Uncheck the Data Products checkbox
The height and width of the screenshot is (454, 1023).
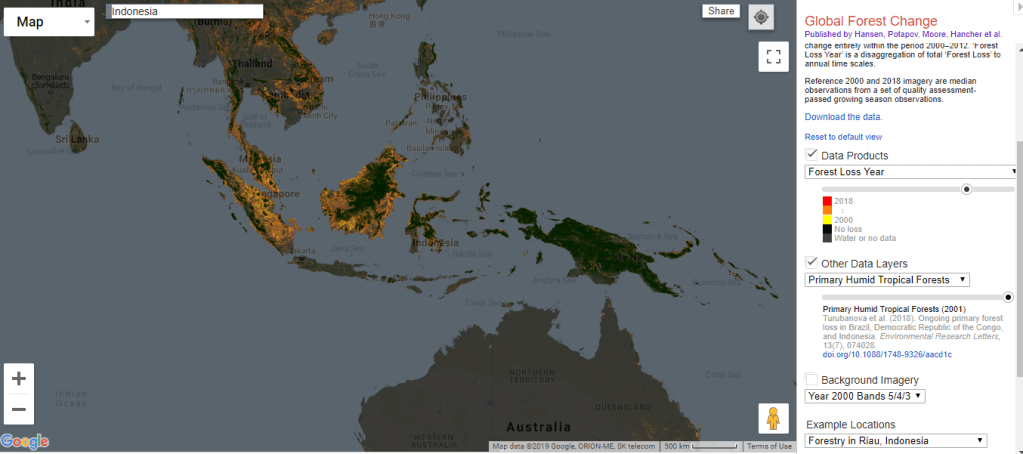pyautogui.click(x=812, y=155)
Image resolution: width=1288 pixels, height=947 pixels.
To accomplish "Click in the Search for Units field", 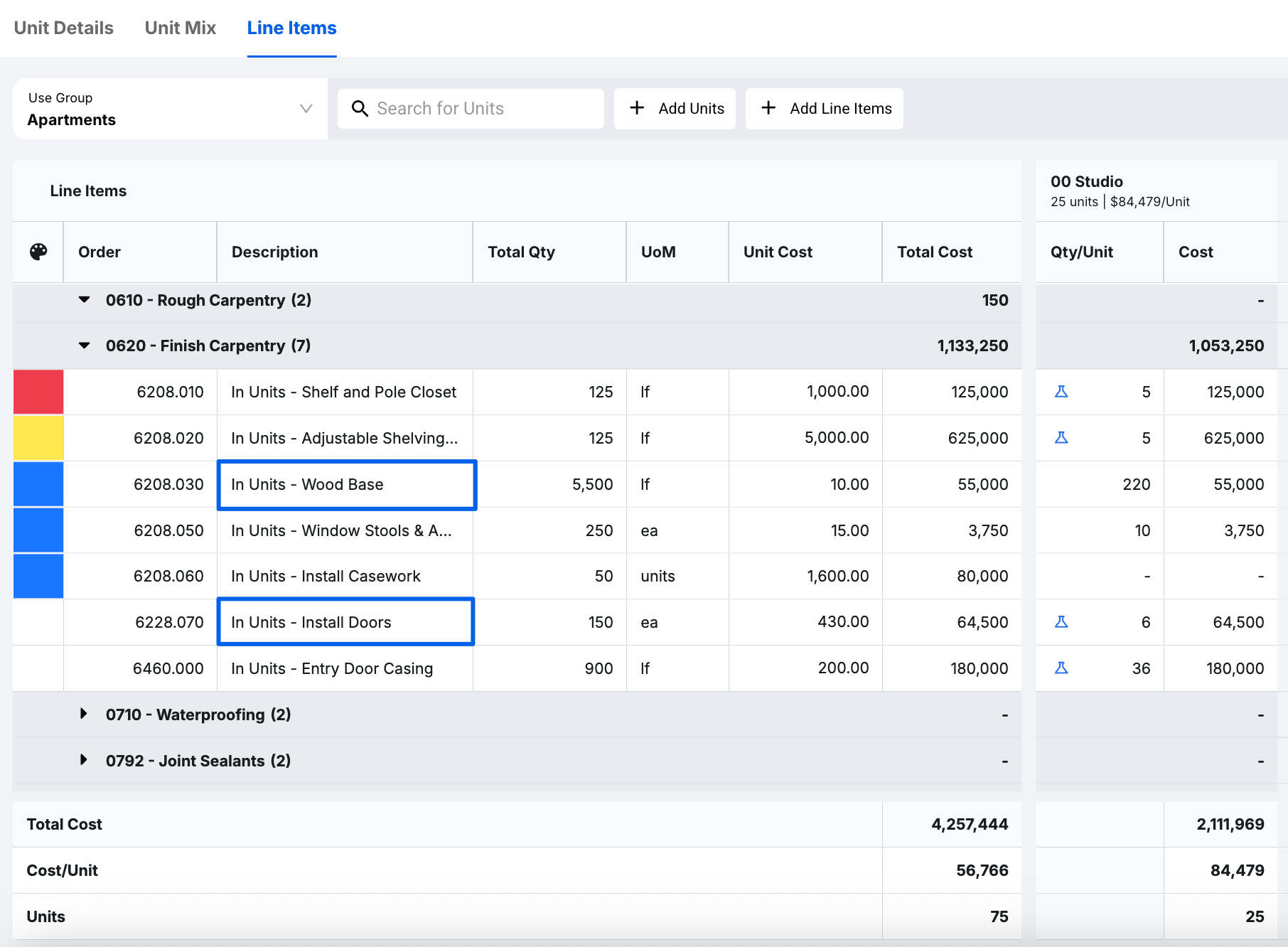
##########
**Try it:** Pictures are to be left out; otherwise, copy exactly each line from the one containing "The height and" through the last line of the listing.

**Expected answer:**
The height and width of the screenshot is (454, 1023).
pyautogui.click(x=812, y=155)
Image resolution: width=1288 pixels, height=947 pixels.
To accomplish "Click in the Search for Units field", 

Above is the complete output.